* What is being asked
Going through the entries below, count each line that holds "Follow" and give only the total.

* Records shown
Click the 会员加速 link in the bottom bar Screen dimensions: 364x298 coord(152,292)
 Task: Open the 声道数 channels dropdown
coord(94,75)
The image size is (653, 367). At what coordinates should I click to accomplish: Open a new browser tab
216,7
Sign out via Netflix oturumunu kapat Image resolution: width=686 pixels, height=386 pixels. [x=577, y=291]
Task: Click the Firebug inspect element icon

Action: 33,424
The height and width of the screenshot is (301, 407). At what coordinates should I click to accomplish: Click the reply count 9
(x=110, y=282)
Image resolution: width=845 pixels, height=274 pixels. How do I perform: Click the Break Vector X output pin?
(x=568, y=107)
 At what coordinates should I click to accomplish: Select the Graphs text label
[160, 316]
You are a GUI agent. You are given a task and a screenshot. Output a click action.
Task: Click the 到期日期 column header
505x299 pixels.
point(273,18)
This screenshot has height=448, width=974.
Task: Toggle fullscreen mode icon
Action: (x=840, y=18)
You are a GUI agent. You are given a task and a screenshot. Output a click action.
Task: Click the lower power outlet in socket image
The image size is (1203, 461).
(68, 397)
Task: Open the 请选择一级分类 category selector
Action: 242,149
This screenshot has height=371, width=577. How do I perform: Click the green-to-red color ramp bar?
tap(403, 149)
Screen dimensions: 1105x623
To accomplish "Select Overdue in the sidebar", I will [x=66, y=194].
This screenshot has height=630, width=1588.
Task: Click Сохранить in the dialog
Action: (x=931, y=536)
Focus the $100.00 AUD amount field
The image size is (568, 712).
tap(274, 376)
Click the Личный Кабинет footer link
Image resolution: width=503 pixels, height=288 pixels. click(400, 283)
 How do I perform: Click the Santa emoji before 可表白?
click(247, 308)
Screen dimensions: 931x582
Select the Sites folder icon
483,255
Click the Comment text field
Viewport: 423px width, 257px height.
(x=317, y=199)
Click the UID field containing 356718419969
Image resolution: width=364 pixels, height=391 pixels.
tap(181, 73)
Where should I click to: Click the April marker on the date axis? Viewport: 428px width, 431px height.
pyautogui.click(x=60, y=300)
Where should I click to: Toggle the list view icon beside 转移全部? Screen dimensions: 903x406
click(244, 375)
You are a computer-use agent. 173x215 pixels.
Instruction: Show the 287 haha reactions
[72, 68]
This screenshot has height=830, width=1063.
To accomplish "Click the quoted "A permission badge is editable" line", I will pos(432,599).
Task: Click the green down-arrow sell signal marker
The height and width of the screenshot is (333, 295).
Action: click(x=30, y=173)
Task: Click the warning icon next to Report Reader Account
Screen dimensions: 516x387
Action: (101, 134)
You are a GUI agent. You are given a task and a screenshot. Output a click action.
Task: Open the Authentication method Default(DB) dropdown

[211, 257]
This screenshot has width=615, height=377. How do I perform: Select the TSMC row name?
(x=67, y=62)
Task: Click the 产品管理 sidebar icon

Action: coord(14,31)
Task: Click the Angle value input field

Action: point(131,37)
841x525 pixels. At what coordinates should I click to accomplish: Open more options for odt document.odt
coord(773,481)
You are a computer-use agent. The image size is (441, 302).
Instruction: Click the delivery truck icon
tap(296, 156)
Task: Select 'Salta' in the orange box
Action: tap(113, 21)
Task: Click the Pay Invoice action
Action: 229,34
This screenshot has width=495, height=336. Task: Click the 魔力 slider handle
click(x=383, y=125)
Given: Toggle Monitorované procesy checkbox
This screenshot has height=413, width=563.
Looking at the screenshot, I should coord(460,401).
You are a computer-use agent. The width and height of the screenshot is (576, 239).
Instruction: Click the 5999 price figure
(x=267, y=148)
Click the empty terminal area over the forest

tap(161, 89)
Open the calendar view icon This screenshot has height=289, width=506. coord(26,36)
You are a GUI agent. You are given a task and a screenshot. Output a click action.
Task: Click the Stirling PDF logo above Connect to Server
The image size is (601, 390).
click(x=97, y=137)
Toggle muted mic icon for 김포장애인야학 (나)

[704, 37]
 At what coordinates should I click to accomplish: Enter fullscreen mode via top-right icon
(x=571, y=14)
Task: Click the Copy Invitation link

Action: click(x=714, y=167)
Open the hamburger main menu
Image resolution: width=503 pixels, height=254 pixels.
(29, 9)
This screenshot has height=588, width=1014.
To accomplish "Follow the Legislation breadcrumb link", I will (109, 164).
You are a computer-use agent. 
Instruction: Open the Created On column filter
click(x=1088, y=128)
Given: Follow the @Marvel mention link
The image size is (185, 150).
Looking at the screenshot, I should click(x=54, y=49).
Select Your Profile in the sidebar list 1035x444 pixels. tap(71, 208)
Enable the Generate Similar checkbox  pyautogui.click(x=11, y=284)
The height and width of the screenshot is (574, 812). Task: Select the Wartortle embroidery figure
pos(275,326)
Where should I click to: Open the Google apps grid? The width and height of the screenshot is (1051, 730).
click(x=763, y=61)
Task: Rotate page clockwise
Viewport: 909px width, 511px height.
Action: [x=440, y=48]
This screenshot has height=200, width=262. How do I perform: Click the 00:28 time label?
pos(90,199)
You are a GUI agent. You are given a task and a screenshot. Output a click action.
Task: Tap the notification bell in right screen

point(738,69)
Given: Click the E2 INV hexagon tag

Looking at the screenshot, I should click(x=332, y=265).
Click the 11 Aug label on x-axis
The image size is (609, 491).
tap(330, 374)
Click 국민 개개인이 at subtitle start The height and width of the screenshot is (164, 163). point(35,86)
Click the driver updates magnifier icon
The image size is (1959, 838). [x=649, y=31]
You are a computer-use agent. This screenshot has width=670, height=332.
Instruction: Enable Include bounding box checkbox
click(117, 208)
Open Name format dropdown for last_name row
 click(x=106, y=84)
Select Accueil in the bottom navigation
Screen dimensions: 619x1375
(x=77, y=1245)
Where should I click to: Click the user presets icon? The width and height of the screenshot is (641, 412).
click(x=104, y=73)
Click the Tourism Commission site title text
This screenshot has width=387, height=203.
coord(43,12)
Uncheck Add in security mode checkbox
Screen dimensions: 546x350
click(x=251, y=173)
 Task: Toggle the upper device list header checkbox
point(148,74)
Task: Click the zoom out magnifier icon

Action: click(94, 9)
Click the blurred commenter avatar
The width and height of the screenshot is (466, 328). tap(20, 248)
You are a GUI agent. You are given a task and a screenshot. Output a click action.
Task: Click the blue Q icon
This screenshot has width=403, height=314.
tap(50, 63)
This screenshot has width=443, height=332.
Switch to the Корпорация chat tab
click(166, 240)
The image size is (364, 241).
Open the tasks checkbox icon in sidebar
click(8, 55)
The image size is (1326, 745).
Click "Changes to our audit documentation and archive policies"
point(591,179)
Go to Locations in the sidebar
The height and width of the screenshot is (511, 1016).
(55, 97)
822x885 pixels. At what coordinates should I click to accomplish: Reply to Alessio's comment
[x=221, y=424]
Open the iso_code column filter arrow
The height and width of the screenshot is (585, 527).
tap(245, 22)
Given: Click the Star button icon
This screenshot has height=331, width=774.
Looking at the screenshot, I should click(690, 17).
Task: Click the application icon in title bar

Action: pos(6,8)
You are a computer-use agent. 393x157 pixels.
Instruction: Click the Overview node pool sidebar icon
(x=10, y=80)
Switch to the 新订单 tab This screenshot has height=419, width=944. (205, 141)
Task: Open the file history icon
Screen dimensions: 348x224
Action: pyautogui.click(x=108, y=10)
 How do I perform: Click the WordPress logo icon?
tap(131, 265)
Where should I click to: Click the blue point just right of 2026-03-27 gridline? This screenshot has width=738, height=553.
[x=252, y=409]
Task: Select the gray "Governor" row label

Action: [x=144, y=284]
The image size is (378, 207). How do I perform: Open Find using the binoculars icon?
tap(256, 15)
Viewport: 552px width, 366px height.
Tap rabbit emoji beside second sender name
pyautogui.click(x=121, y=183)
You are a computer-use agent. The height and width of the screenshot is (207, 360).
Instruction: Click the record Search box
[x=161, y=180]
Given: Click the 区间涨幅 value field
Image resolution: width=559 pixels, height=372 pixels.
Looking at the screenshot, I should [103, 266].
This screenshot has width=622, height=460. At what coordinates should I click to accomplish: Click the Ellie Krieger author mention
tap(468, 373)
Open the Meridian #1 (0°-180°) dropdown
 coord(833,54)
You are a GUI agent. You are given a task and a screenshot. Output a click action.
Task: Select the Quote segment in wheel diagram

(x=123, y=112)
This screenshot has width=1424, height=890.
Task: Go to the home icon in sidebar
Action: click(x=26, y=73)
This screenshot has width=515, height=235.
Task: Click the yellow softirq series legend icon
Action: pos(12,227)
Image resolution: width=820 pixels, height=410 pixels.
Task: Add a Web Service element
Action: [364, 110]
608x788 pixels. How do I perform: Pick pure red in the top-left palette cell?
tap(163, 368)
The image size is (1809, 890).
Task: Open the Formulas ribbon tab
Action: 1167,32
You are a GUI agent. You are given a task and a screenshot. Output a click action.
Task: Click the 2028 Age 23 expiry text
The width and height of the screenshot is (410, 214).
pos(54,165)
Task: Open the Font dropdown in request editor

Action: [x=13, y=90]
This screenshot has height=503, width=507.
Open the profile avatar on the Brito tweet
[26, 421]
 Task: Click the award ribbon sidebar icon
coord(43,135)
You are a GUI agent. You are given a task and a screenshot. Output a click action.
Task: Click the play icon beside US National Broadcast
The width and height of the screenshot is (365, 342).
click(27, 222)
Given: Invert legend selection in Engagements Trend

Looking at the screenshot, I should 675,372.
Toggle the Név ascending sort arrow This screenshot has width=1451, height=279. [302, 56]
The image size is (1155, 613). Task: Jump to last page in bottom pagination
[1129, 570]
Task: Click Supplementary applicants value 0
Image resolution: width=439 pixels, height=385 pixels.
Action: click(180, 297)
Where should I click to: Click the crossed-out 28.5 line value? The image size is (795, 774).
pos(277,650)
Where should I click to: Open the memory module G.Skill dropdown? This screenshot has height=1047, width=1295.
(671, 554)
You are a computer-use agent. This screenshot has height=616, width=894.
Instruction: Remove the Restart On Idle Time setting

* Worked solution
2